-- EXERCISE DIRECTIONS --
Write exactly, with no line omitted or added, the span beginning at the line that holds "Task: Disable the Use Global Light checkbox" and ending at the last line of the records.

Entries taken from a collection
——————

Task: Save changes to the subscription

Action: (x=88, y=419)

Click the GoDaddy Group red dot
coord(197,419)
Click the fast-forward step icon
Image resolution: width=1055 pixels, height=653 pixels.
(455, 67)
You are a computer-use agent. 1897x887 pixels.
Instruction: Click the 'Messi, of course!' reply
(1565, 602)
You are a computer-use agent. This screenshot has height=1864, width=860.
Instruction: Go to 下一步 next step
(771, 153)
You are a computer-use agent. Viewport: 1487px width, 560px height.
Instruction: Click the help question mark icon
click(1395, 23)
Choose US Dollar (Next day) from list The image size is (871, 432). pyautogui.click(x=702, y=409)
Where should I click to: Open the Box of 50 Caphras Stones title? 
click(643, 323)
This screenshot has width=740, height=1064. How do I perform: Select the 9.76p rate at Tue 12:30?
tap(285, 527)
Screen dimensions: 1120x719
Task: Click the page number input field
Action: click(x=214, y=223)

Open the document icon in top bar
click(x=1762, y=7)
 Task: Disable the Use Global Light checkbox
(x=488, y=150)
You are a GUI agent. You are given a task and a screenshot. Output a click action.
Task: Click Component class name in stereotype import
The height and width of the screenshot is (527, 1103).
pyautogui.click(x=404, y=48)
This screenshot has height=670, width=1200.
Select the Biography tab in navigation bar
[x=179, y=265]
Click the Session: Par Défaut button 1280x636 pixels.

——————

-- RESULT BELOW --
 Task: Disable the Use Global Light checkbox
(x=488, y=150)
You are a GUI agent. You are given a task and a screenshot. Output a click action.
Task: Click Component class name in stereotype import
The height and width of the screenshot is (527, 1103).
pyautogui.click(x=404, y=48)
This screenshot has height=670, width=1200.
Select the Biography tab in navigation bar
[x=179, y=265]
Click the Session: Par Défaut button 1280x636 pixels.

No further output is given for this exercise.